Trecho do texto —
____________

Texto por Alex Ashley para a Rolling Stone EUA | Na noite em que Shawn James esgotou os ingressos de uma casa com capacidade para 1,1 mil pessoas em São Paulo — o Carioca Club —, ele percebeu o que muitos artistas que se aventuram para baixo do sul dos Estados Unidos acabam aprendendo: a América Latina não apenas te recebe com boas-vindas: ela te acolhe completamente.

“Foi o maior show da minha carreira”, diz James. “Esgotamos os ingressos e foi simplesmente alucinante para mim.”

James, o autodenominado trovador “azarão” de 38 anos da zona sul de Chicago, fez seu nome cruzando os Estados Unidos com sua própria marca de música Americana (o gênero) com tempero gótico. Ele vinha tentando trilhar seu caminho nos EUA da maneira mais difícil: lançando discos de forma independente, realizando turnês independentes e reunindo uma legião de fãs que o encontrou primeiro em botecos e porões.

Então veio a oportunidade: em 2016, sua música “Through the Valley” apareceu no trailer do videogame The Last of Us Part II e ressurgiu na adaptação de sucesso da HBO no início deste ano. Tal exposição trouxe a James um público improvável. Fãs de toda a América Latina se apegaram à sua música, vasculharam seu catálogo e inundaram sua seção de comentários durante anos com mensagens como “Venha para o Brasil!”. No fim das contas, esse impulso levou James a subir ao palco do Carioca Club, em São Paulo, em outubro passado, como atração principal, diante do maior público de sua história.

O sucesso de James no Brasil faz parte de uma mudança mais ampla. Por décadas, os Estados Unidos foram o centro do universo das turnês: o maior mercado, os locais mais lucrativos. No entanto, o centro de gravidade está mudando.

____________

Seção de dados —
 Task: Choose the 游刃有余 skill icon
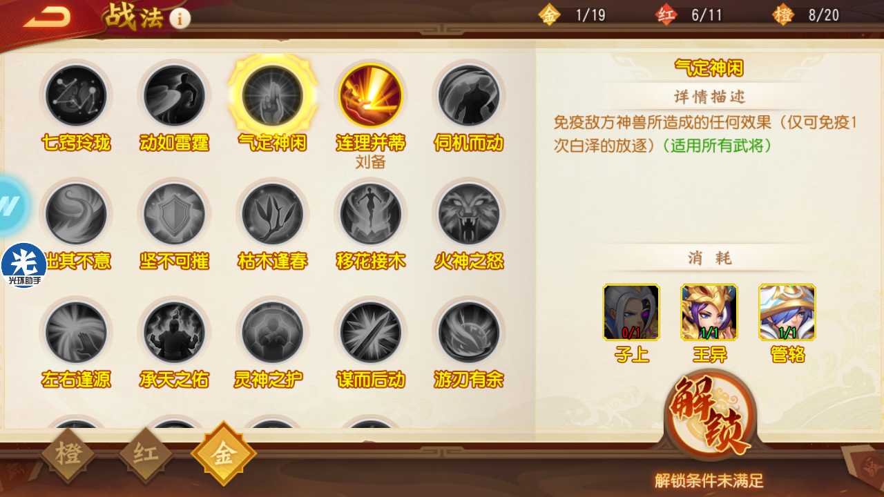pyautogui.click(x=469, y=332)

____________

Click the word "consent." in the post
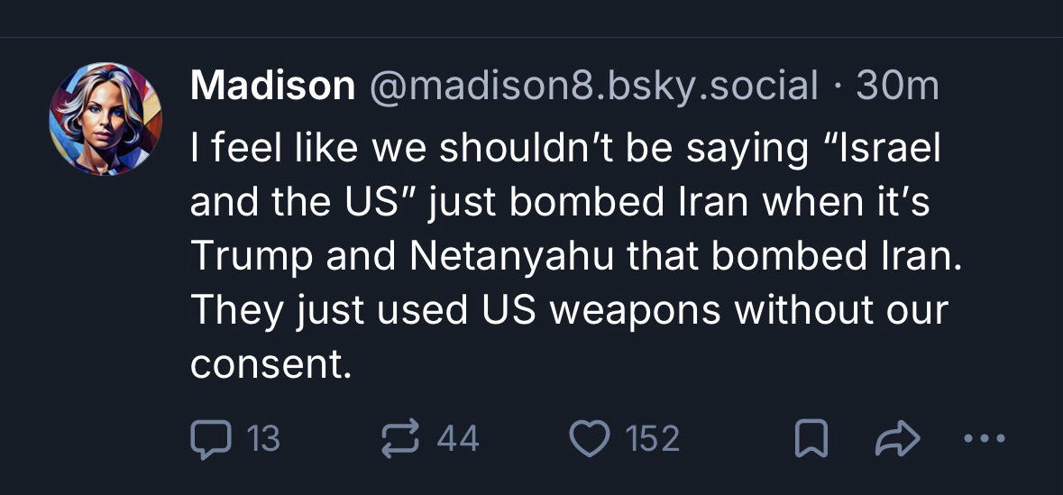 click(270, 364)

____________

O que se pede — Indique se cada afirmação concorda com o trecho sobre Shawn James, respondendo sim ou não e citando literalmente as palavras do trecho que decidem. 1. O Carioca Club comporta 1,1 mil pessoas. 2. James começou lançando seus discos por uma grande gravadora. 3. A música "Through the Valley" apareceu no trailer do videogame The Last of Us Part II.

Resposta final —
1. Sim: "uma casa com capacidade para 1,1 mil pessoas em São Paulo — o Carioca Club"
2. Não: "lançando discos de forma independente"
3. Sim: "sua música “Through the Valley” apareceu no trailer do videogame The Last of Us Part II"